Fig. 3. Histograms depicting evolution of lateral plate number over time. Each histogram is the lateral plate number frequency distribution of a sample of 100 fish from one year. Even years are in the left column and odd years are on the right because generation time appears to be two years in the Loberg Lake population. The Y axis is frequency and the X axis is lateral plate number.

Evolution of Low Morph Lateral Plate Number: Lateral plate number varies within morphs too. There has been a good deal of research on the functional significance of lateral plate number variation within the low morph in lakes (See papers by T. E. Reimchen). Modes of seven are considered high for low morph populations and seem to be adaptive for defense against fish predation. Lateral plates in different positions have different functions, and stickleback with seven or more plates tend to have anterior plates protecting soft tissue immediately behind the head from puncture by fish teeth. When fish predation is unimportant, lateral plate number within the low morph declines because the most anterior plates are absent. Modes of five are typical of lake populations in Cook Inlet that lack piscivorous fish. Loberg Lake originally lacked piscivorous fishes, and the original threespine stickleback population inhabiting it had a mean lateral plate count of 5.08 per side.

We counted low-morph lateral plate number from annual samples of 200 fish and found that they declined significantly over time in the direction of the extinct population originally inhabitng the lake (Fig. 4). The first low morphs in Loberg Lake had high lateral plate counts with modes of seven plates. This suggests that the high plate counts thought to be adaptive against fish predation in freshwater environments are an exaptation; when lows evolve in freshwater they probably appear with high plate counts. Over time, the mean mean low morph LP number declined to as low as 5.91 in 2006, before it shot back up to 6.65 in 2007. The means in 2007 (6.57) and 2008 (6.63) remain relatively high. The increase between 2006 and 2007 is dramatic and the reasons for it are unknown. However, this shift highlights the importance of long term monitoring programs. Dramatic fluctuations in selection pressures and phenotypic values are fairly common in populations monitored over long periods (see work by Grant and Grant on Darwin's Finches for example). Although low morph lateral plate number has declined most years, the population still had a long way to go before it unaccountably returned to nearly its original value.
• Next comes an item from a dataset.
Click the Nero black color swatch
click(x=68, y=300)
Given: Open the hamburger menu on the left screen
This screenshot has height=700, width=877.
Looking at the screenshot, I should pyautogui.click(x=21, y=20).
Other traits are evolving in the Loberg Lake population as well. We have documented the evolution of gill-raker number (a trait related to feeding habits, see Fig. 5), body size, body shape, and operculum shape (the bone covering the gills). It's clear that this population is undergoing substantial phenotypic changes as it adapts to conditions in the lake and is telling us a lot about the evolution of postglacial threespine stickleback populations in the process.

Fig. 4. Low morph lateral plate number evolution. Each point is the mean of 200 specimens for a year, except for the early years in which 200 low morph fish were not available. The low morph lateral plate number of the extinct population is based on 100 fish collected in 1982. The decline in low morph lateral plate number in the extant Loberg Lake population is significant despite the dramatic reversal observed between 2006 and 2007.

Fig. 5. Gillraker number evolution. Each point in the Loberg lake time series is the mean of 50 male specimens for a year, except for some of the early years. The gillraker number of the anadromous sample is from 202 anadromous stickleback collected in 1992 and the estimate from the extinct population is based on 50 fish collected in 1982. The decline in gill raker number in the extant Loberg Lake population is significant and has extended beyond the value of the extinct population originally inhabiting the lake.